+++ Extrait du document
Le protectionnisme : bonnes questions, mauvaises réponses
D. Spector, « Textiles chinois, le bon marché », Libération, 6 juin 2005.
Il existe de nombreux arguments en faveur du protectionnisme. Certains ne passent pas le test d’une analyse sérieuse. Déjà, il faut garder à l’esprit le fait que la mise en place de toute mesure protectionniste expose à des mesures de rétorsion. En 1930, les États-Unis adoptèrent la loi Smoot-Hawley, qui augmentait de 50% les droits de douane à l’entrée du pays, en dépit des avertissements consignés dans une pétition signée par plus de mille économistes. Rapidement, le Canada et les pays européens prirent des mesures de rétorsion. Les exportations comme les importations des États-Unis chutèrent alors d’environ deux tiers. Certains arguments défendus par les avocats du protectionnisme ont pourtant le mérite de poser des questions pertinentes. En voici cinq parmi ceux qui reviennent le plus souvent.
++++++
+++ Données fournies
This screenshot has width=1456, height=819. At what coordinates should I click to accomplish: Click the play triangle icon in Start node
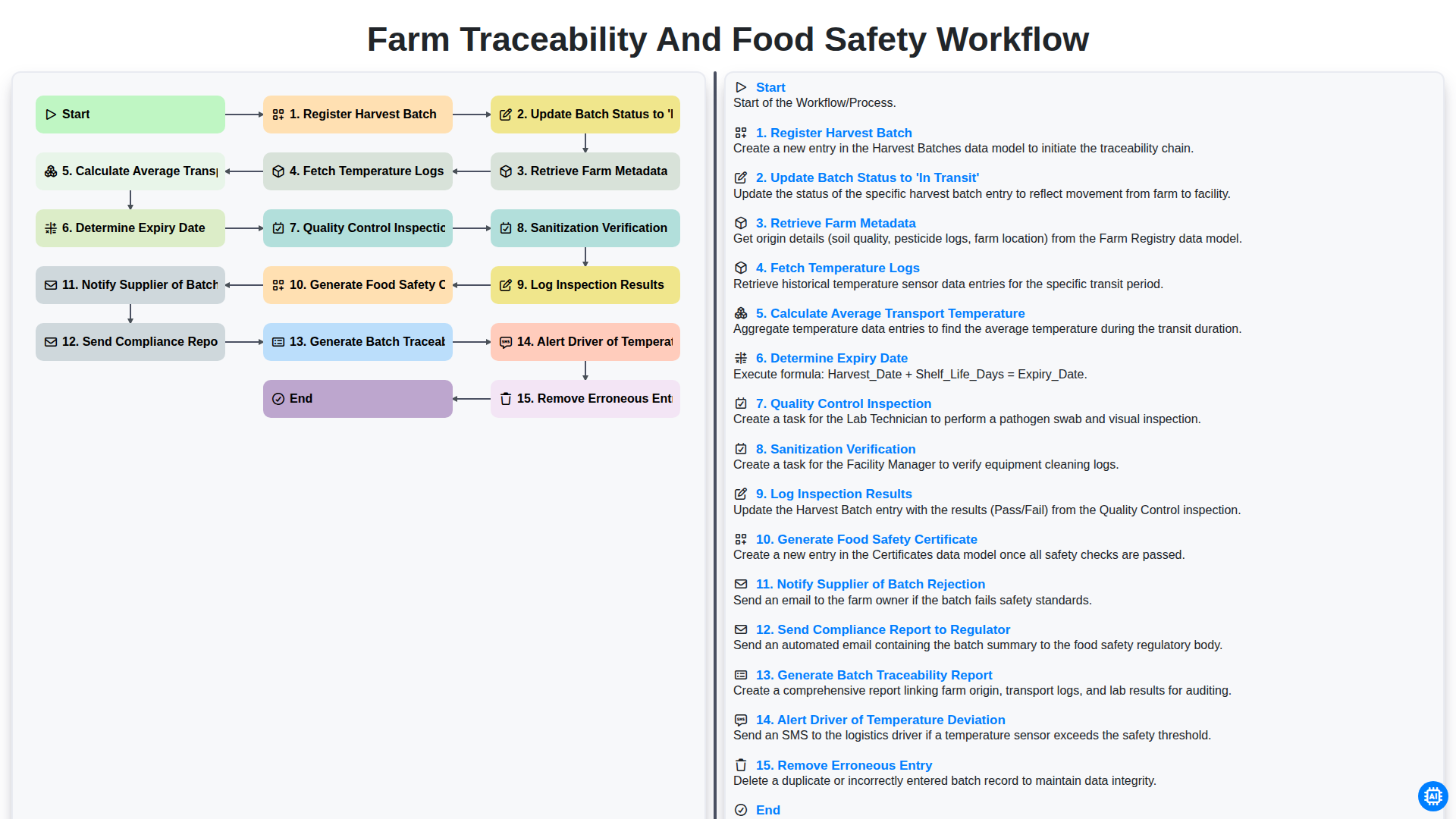(x=51, y=115)
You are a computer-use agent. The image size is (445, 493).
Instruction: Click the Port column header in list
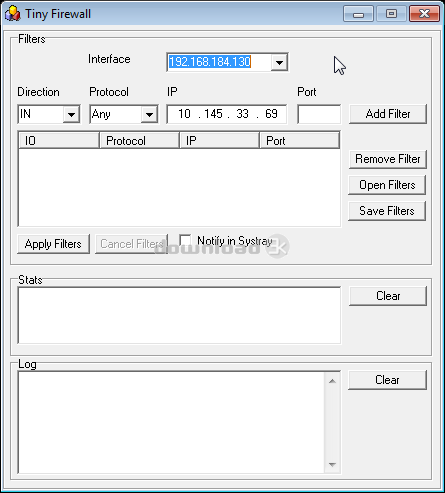[x=299, y=140]
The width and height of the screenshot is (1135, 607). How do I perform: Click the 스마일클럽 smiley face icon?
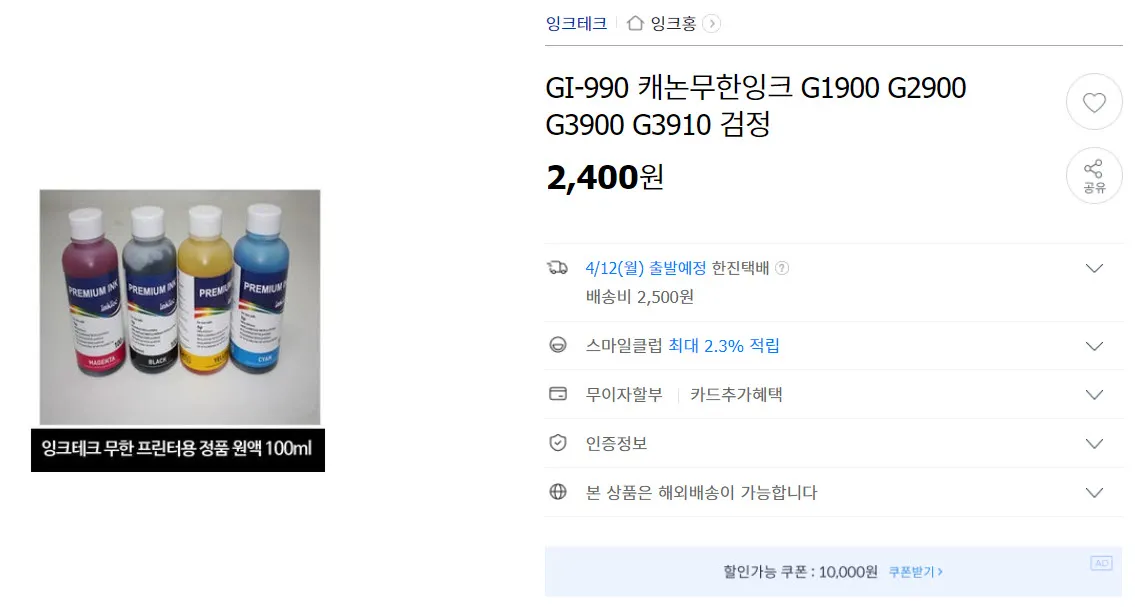(x=558, y=345)
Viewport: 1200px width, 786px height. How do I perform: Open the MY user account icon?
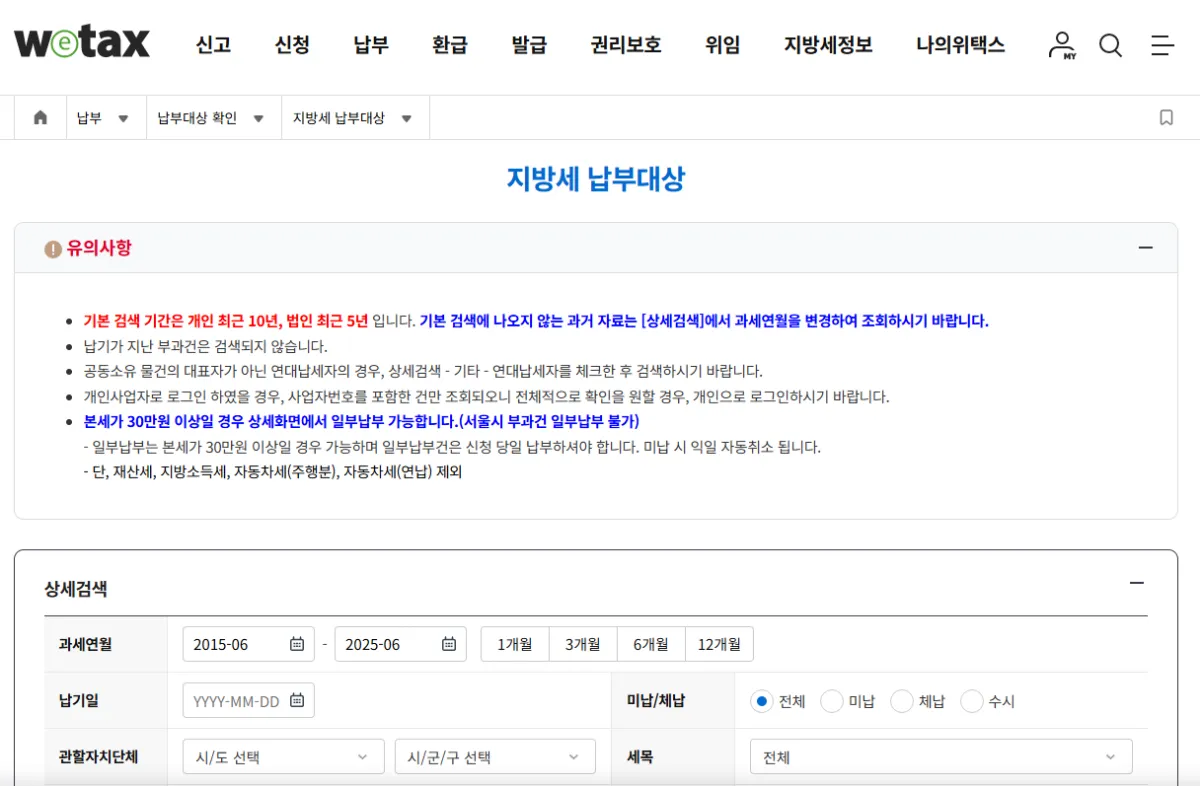(1062, 45)
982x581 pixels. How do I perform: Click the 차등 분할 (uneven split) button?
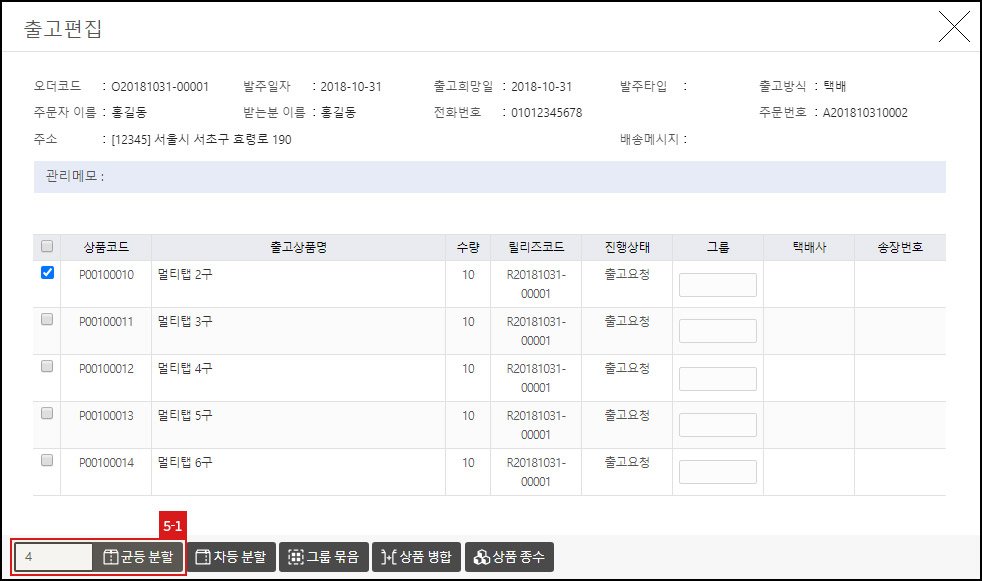(230, 558)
++++++
Consigne: Reproduisez à l'identique le passage de l'extrait sur le protectionnisme situé entre « Il existe de » et « le plus souvent. », ces deux segments compris. Les enregistrements ne sont pas nécessaires pour ce travail.

Corrigé de l'exercice:
Il existe de nombreux arguments en faveur du protectionnisme. Certains ne passent pas le test d’une analyse sérieuse. Déjà, il faut garder à l’esprit le fait que la mise en place de toute mesure protectionniste expose à des mesures de rétorsion. En 1930, les États-Unis adoptèrent la loi Smoot-Hawley, qui augmentait de 50% les droits de douane à l’entrée du pays, en dépit des avertissements consignés dans une pétition signée par plus de mille économistes. Rapidement, le Canada et les pays européens prirent des mesures de rétorsion. Les exportations comme les importations des États-Unis chutèrent alors d’environ deux tiers. Certains arguments défendus par les avocats du protectionnisme ont pourtant le mérite de poser des questions pertinentes. En voici cinq parmi ceux qui reviennent le plus souvent.